[Toybox] project goals (was Re: sed -e '$a\')

Rob Landley rob at landley.net
Fri Apr 15 16:12:34 PDT 2016


On 04/15/2016 04:26 AM, Andy Chu wrote:
> (answering these old mails in chronological order... I was working
> heads down on the shell for 2 weeks, hence the silence)

I need to do that. I have open reply windows from that far back just on
this machine (which was reinstalled recently).

> On Sat, Mar 26, 2016 at 1:00 AM, Rob Landley <rob at landley.net> wrote:
>>
>>
>> On 03/26/2016 01:36 AM, Andy Chu wrote:
>>>> The problem to solve here is that Debian is currently broken when using
>>>> toybox. That's a real problem that needs to be fixed, but there's more
>>>> than one way to fix it. Debian introduced this bug within the past few
>>>> years and maybe we can convince them to fix it on their end, that's one
>>>> possible fix.
>>>
>>> What's the goal of toybox with respect to Debian?  I looked through
>>> the design and roadmap pages and didn't see much about Debian
>>> specifically.
>>
>> I take it you haven't read http://landley.net/aboriginal/about.html
>> (specficially http://landley.net/aboriginal/about.html#hairball ).
> 
> I think there is a good point here, to have a universal foundation and
> root of trust for different distros, although I wonder what work has
> been done toward this goal?

In what way?

When I started poking at busybox 15 years ago, it did not hold weight. I
eventually rewrote about 1/3 of it from scratch, and it took a lot of
poking even after I left until Aboriginal Linux 1.0 did what it set out
to do: rebuild itself under itself, and build linux from scratch under
the result the same way on a half-dozen architectures. That provides a
known working reference environment, if a bit stale in places (toolchain
especially).

Then I started over with toybox, and I'm still working on that. It's
more than halfway done, not sure how much more. (It's not just commands,
it's infrastructure.) I admit my $DAYJOB the past year and a half has
been a bit more interesting than the previous few, but I'm still
grinding away on this as fast as I can.

I documented "next steps" on the aboriginal about page. Untangling
hairball builds and bootstrapping distros are more or less the same
thing seem from two perspectives, but that whole can of worms comes
_after_ I replace busybox 100% with toybox in the existing build.

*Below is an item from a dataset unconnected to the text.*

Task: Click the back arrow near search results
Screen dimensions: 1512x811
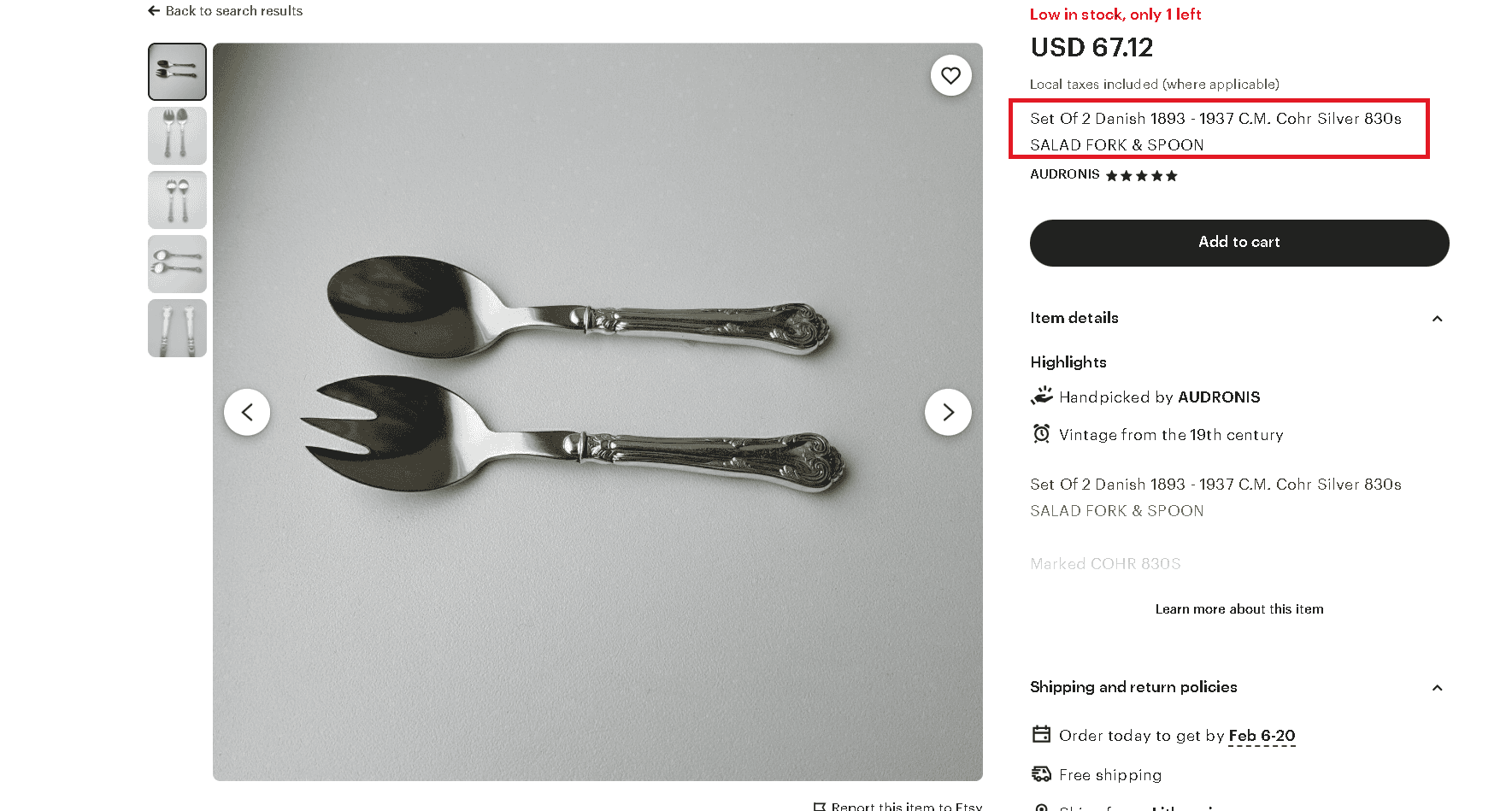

But since Android is already using toybox, there's an existing userbase
that pulls in a different direction than that, and there's also "if you
don't do $X now, we'll install $Y which is much more difficult to
displace later". (It's not a _requirement_ that android use toybox
implementations of stuff, for example I wasn't fighting their shell
decision, but it would be nice.)

And on top of that there's $DAYJOB which needs nommu versions of stuff
to replace old uclinux versions, plus the general j-core todo items ala
"resurrecting the superh architecture" on lwn.net (or our newer
http://j-core.org/ELC-2016.pdf talk which should have an associated
video whenever the linux foundation gets around to posting them.)

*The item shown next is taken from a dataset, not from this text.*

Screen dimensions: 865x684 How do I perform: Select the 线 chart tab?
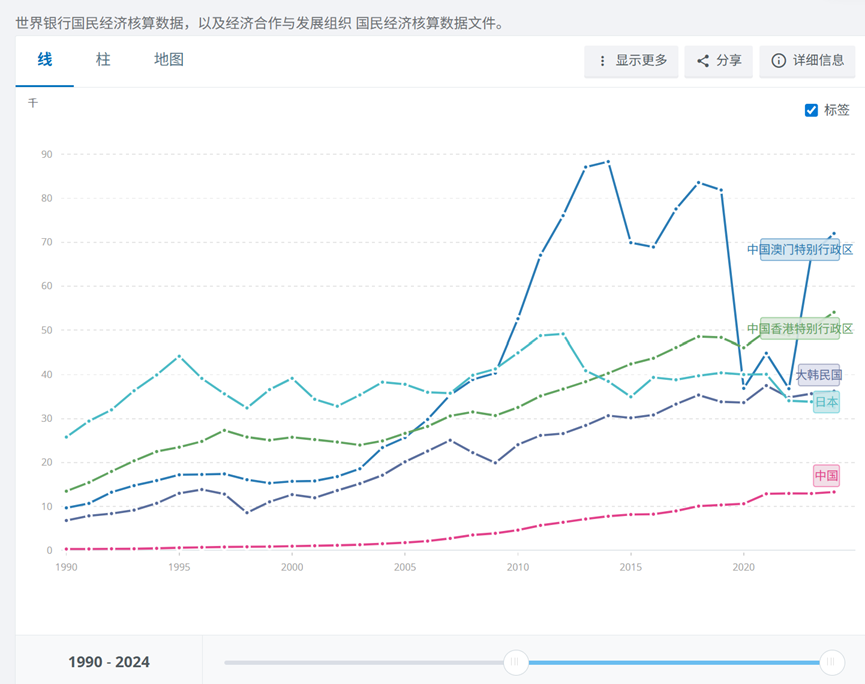[x=45, y=60]

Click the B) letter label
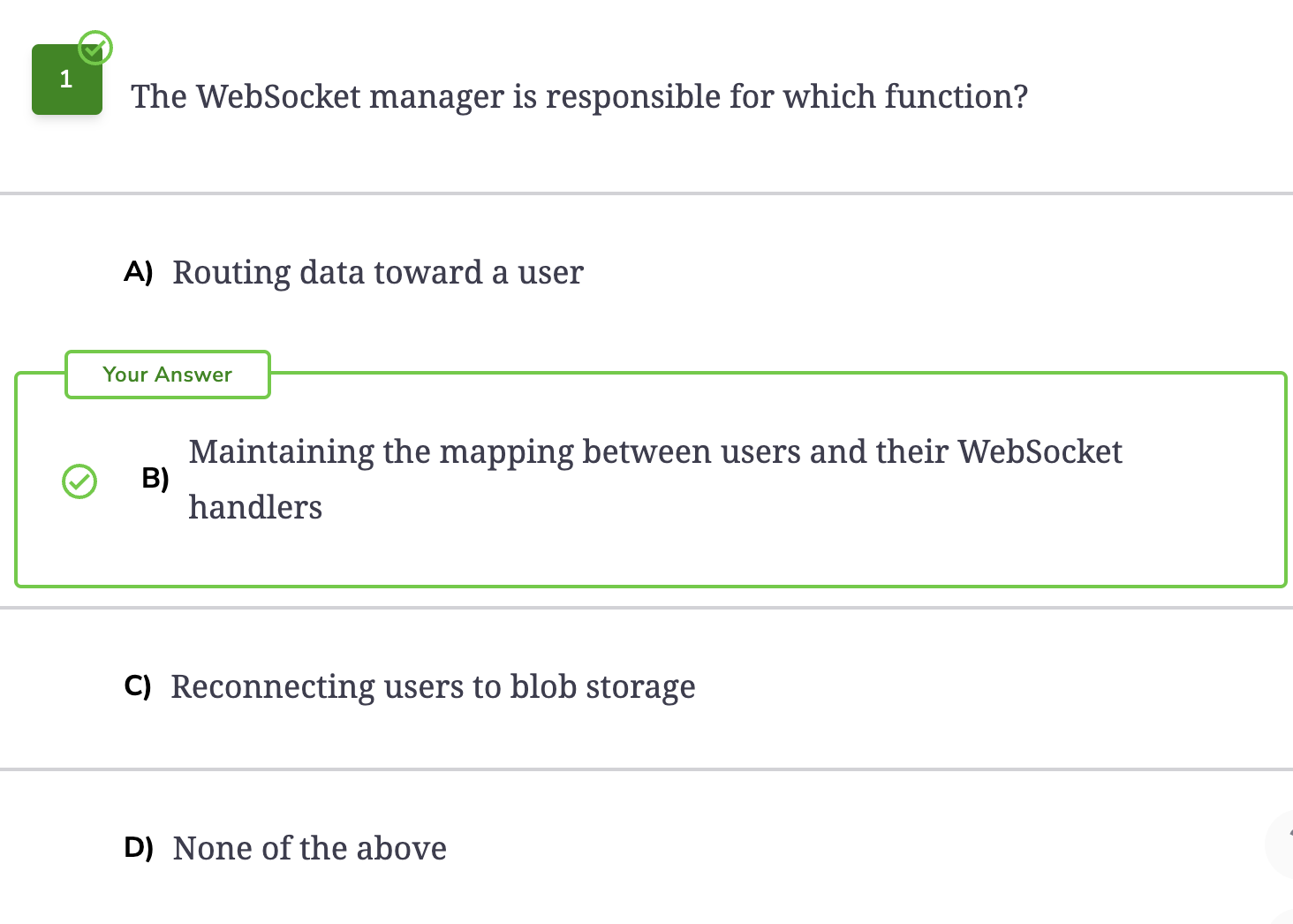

So I'm balancing multiple competing demands here. Hooking up with
https://lwn.net/Articles/630074/ and getting them up to speed on what
I've already done with aboriginal would be high priority... if I didn't
have a half-dozen higher priority todo items right now. :)

(Alas, these days qcc doesn't even make the list, and way back when I
put a LOT of work into http://landley.net/notes-2007.html#28-12-2007 and
now it's just not on my radar, although there were reasons for that.)

> I also wonder if the Debian maintainers would be on board with it.  It
> seems like it would increase the maintainers workload to test with
> both coreutils/etc. and toybox.  It's a pretty big moving target,
> because they update their packages with every distro release.

I'm interested in getting out and pushing on that at some point, but
it's a post-toybox-1.0 goal.

> I'm quite familiar with debootstrap, which is the big shell script
> used to bootstrap a Debian/Ubuntu system.

>From prebuilt binaries, with hardwired assumptions about what toolchain
and libc it's using. :(

Debian's in a lot better shape than most distros I've looked at, but its
minimal debootstrap environment is still rather large. Back when I wrote
http://landley.net/lxc/03-debian.html I triaged what the package list
was, but that was a while ago and the answer was "too big". (Hmmm, it
wasn't http://landley.net/notes-2011.html#17-05-2011 so I'll have to dig
to find it. Or just do it again...)

> You can use it to create
> just the runtime environment, or also the build environment, which can
> in turn rebuild the set of required or buildd packages.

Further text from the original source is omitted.